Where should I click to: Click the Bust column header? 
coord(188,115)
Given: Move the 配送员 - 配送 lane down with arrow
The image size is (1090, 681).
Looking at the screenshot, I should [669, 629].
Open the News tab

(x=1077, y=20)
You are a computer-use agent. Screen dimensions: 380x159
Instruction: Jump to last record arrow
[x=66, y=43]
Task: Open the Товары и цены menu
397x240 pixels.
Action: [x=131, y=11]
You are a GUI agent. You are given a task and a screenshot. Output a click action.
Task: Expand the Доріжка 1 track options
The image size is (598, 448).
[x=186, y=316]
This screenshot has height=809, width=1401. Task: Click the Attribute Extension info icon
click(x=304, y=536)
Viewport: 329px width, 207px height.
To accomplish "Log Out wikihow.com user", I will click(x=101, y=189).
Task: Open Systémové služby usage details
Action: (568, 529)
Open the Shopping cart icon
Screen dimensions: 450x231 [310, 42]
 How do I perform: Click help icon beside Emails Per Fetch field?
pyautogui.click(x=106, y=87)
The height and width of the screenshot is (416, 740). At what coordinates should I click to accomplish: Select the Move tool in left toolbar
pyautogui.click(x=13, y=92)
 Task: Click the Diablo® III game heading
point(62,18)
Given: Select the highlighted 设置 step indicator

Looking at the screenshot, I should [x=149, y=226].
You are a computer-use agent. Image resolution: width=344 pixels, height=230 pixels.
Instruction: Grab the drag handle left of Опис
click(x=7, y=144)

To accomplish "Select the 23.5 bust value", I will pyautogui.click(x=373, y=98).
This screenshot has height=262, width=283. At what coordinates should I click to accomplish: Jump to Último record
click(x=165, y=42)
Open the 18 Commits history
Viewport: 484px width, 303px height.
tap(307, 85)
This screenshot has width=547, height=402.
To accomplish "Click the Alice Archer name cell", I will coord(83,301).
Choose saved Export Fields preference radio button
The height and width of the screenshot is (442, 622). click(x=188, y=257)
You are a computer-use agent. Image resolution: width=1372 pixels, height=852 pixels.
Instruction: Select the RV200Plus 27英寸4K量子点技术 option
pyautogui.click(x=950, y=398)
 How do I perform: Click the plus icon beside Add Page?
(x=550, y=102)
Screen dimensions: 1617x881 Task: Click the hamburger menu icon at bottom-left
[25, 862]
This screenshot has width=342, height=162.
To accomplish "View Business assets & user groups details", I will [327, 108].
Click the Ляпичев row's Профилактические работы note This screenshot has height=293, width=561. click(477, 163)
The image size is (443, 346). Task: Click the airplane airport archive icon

___

** EXERCISE **
Reproduce every item above verbatim, from the first to the last.

** WRITTEN RESPONSE **
Where should I click to: Click the Bust column header? 
coord(188,115)
Given: Move the 配送员 - 配送 lane down with arrow
The image size is (1090, 681).
Looking at the screenshot, I should [669, 629].
Open the News tab

(x=1077, y=20)
You are a computer-use agent. Screen dimensions: 380x159
Instruction: Jump to last record arrow
[x=66, y=43]
Task: Open the Товары и цены menu
397x240 pixels.
Action: [x=131, y=11]
You are a GUI agent. You are given a task and a screenshot. Output a click action.
Task: Expand the Доріжка 1 track options
The image size is (598, 448).
[x=186, y=316]
This screenshot has height=809, width=1401. Task: Click the Attribute Extension info icon
click(x=304, y=536)
Viewport: 329px width, 207px height.
To accomplish "Log Out wikihow.com user", I will click(x=101, y=189).
Task: Open Systémové služby usage details
Action: (568, 529)
Open the Shopping cart icon
Screen dimensions: 450x231 [310, 42]
 How do I perform: Click help icon beside Emails Per Fetch field?
pyautogui.click(x=106, y=87)
The height and width of the screenshot is (416, 740). At what coordinates should I click to accomplish: Select the Move tool in left toolbar
pyautogui.click(x=13, y=92)
 Task: Click the Diablo® III game heading
point(62,18)
Given: Select the highlighted 设置 step indicator

Looking at the screenshot, I should [x=149, y=226].
You are a computer-use agent. Image resolution: width=344 pixels, height=230 pixels.
Instruction: Grab the drag handle left of Опис
click(x=7, y=144)

To accomplish "Select the 23.5 bust value", I will pyautogui.click(x=373, y=98).
This screenshot has height=262, width=283. At what coordinates should I click to accomplish: Jump to Último record
click(x=165, y=42)
Open the 18 Commits history
Viewport: 484px width, 303px height.
tap(307, 85)
This screenshot has width=547, height=402.
To accomplish "Click the Alice Archer name cell", I will coord(83,301).
Choose saved Export Fields preference radio button
The height and width of the screenshot is (442, 622). click(x=188, y=257)
You are a computer-use agent. Image resolution: width=1372 pixels, height=852 pixels.
Instruction: Select the RV200Plus 27英寸4K量子点技术 option
pyautogui.click(x=950, y=398)
 How do I perform: Click the plus icon beside Add Page?
(x=550, y=102)
Screen dimensions: 1617x881 Task: Click the hamburger menu icon at bottom-left
[25, 862]
This screenshot has width=342, height=162.
To accomplish "View Business assets & user groups details", I will [327, 108].
Click the Ляпичев row's Профилактические работы note This screenshot has height=293, width=561. click(477, 163)
The image size is (443, 346). Task: Click the airplane airport archive icon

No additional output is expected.